Но в то же самое время, как мы замечаем следы этого ростовского, или владимирско-ростовского, летописца, приверженца Константинова, в летописном сборнике, носящем название Лаврентьевской летописи, в другом сборнике при описании тех же самых событий замечаем явственные следы переяславского летописца. В сказании о смерти Андрея Боголюбского, там, где упомянутый выше летописец просит Андрея, чтобы тот молился за брата своего Всеволода, летописец переяславский говорит: «Молися помиловати князя нашего и господина Ярослава, своего же приснаго и благороднаго сыновца и дай же ему на противныя (победу), и многа лета с княгинею, и прижитие детий благородных». Последние слова о детях повели к правильному заключению, что они написаны в то время, когда Ярослав Всеволодович был еще молод и княжил в Переяславле. Потом, при описании событий, последовавших на севере за смертию Андрея, везде, там, где владимирский летописец говорит об одних владимирцах, переяславский прибавляет переяславцев.
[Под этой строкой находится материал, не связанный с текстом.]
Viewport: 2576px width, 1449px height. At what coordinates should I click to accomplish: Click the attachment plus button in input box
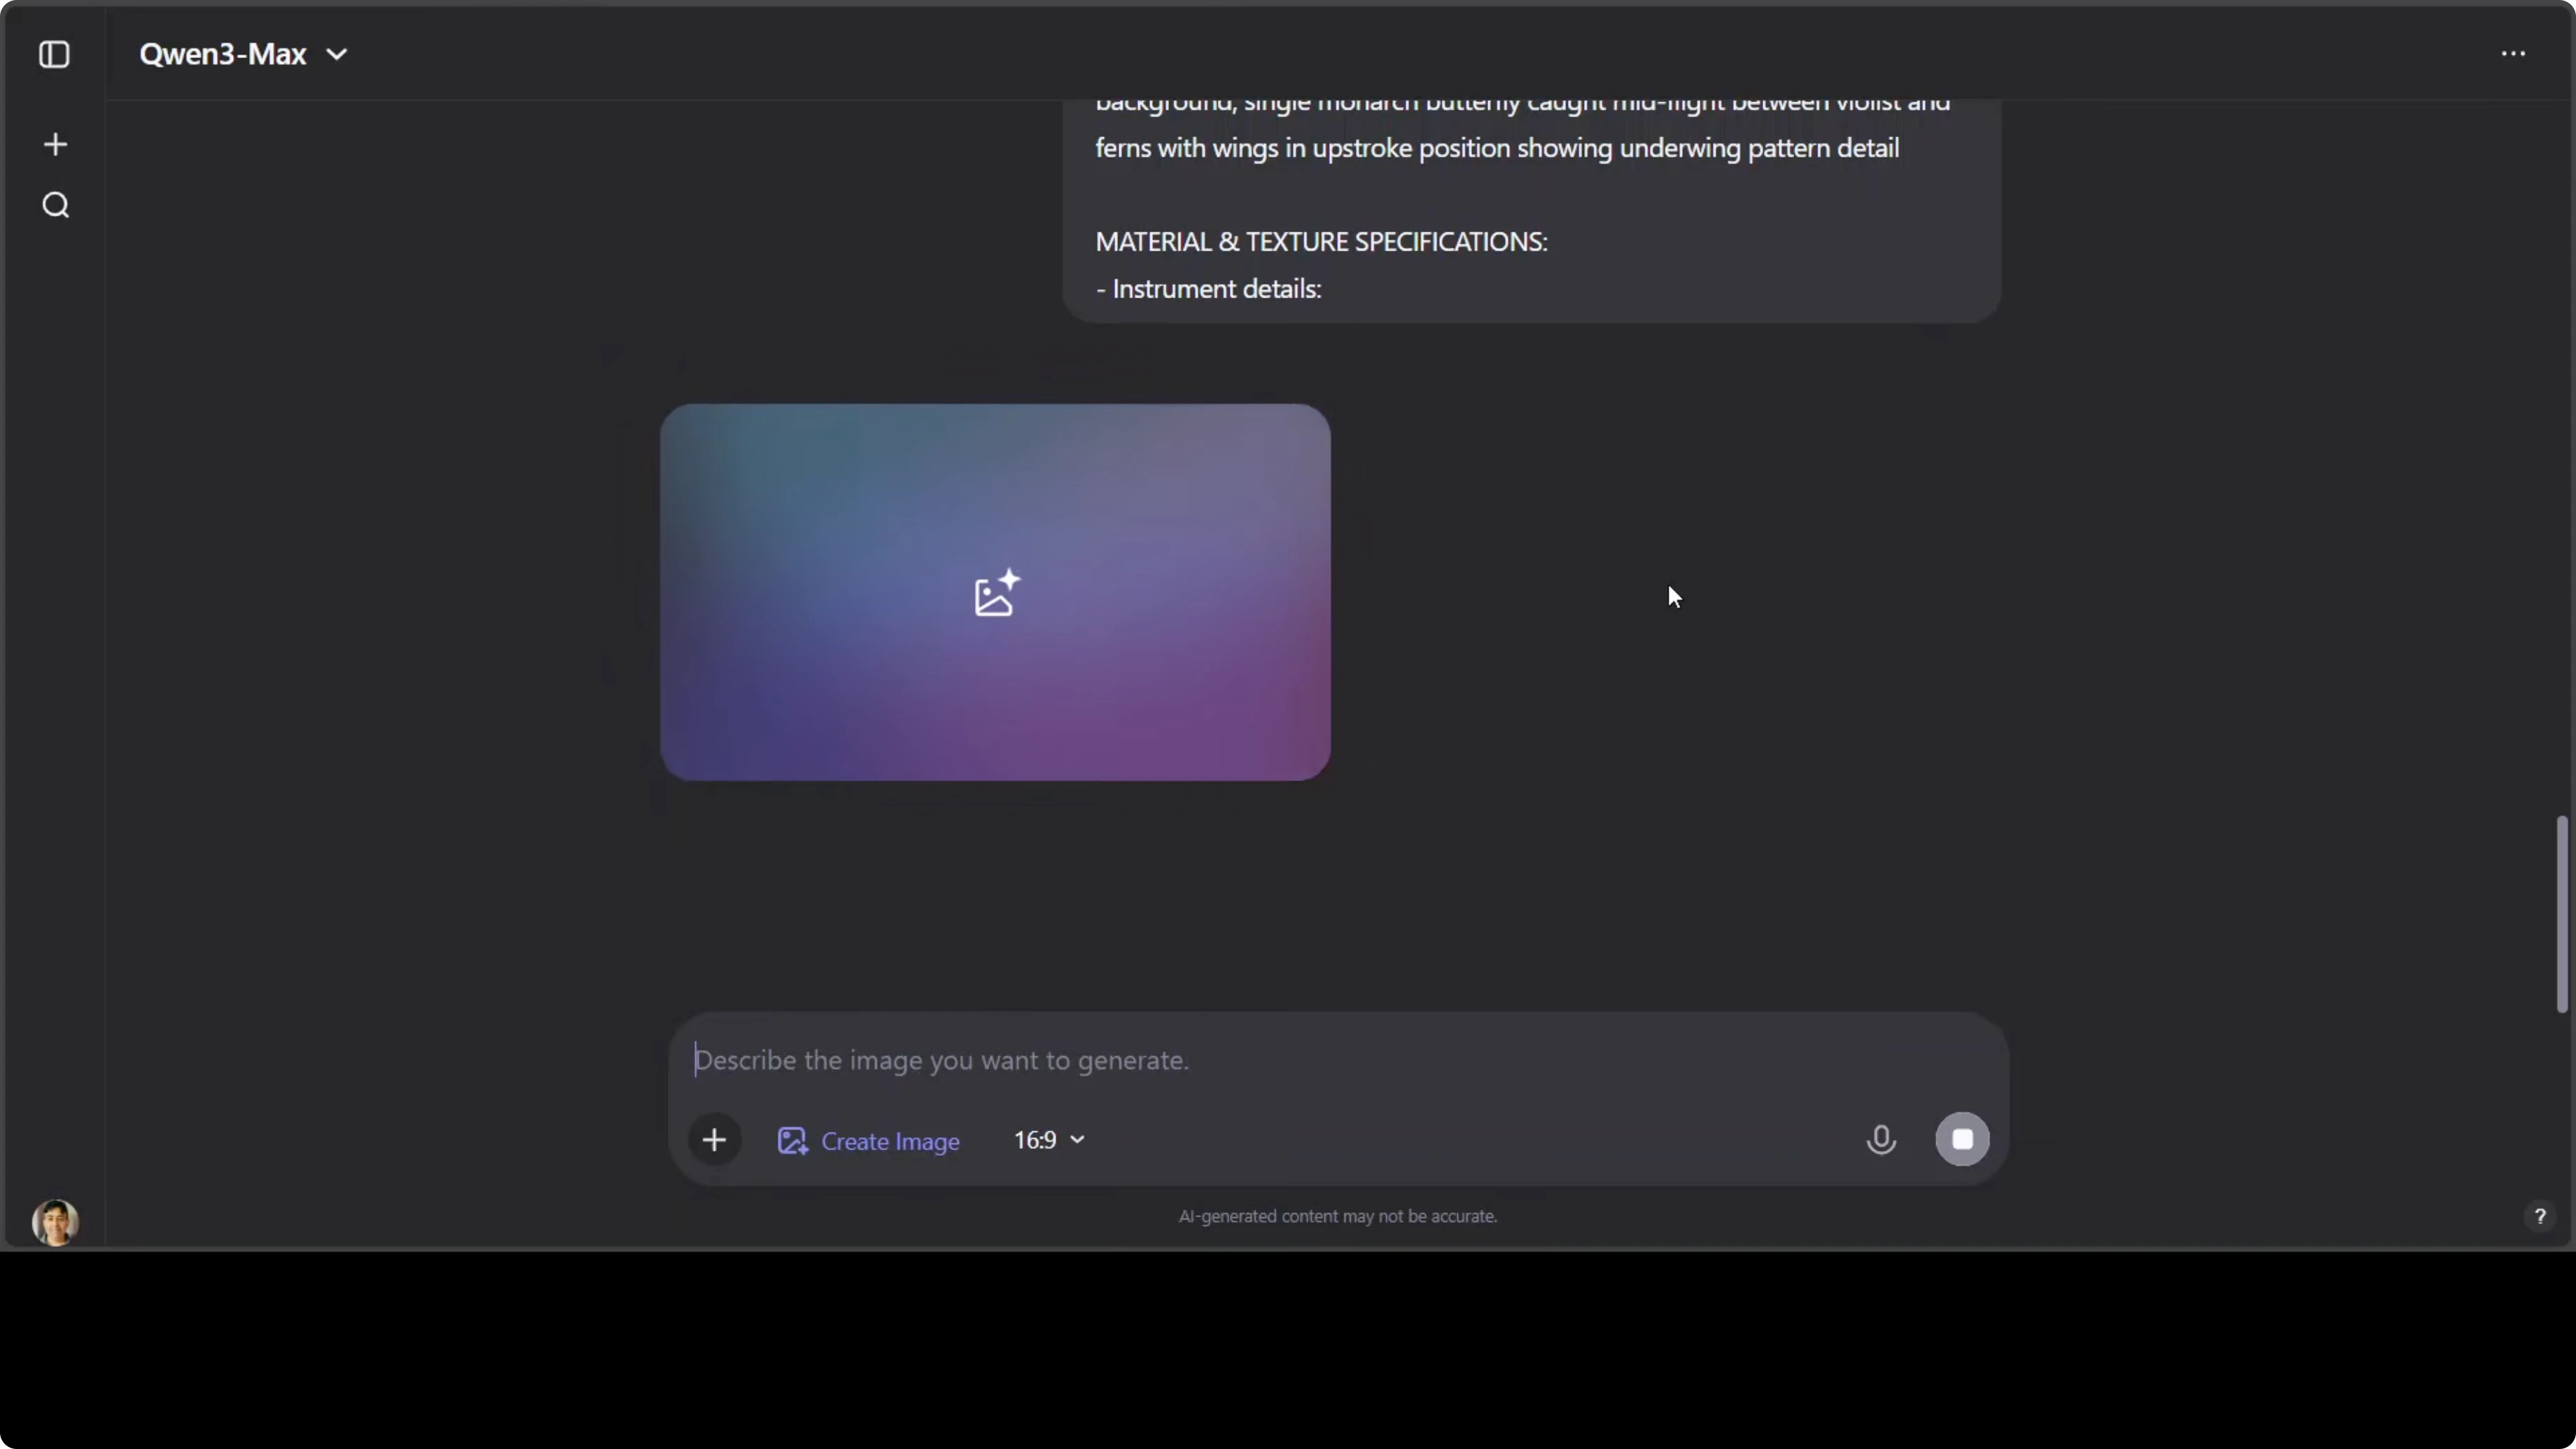point(714,1140)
Важное значение получают для нас известия переяславского летописца с 1213 года, когда он начинает излагать подробности борьбы между Константином ростовским и его младшими братьями, подробности, намеренно умолчанные летописцем владимирско-ростовским. К сожалению, мы не долго пользуемся этими подробными известиями, ибо они прекращаются на 1214 году. Таким образом, мы лишены описания Липецкой битвы, которое было бы составлено приверженцем Ярослава Всеволодовича и, следовательно, союзника его Юрия; мы видели, что приверженец Константина намеренно смолчал о ней; то же описание Липецкой битвы, которое находим в известных летописях, отзывается новгородским составлением.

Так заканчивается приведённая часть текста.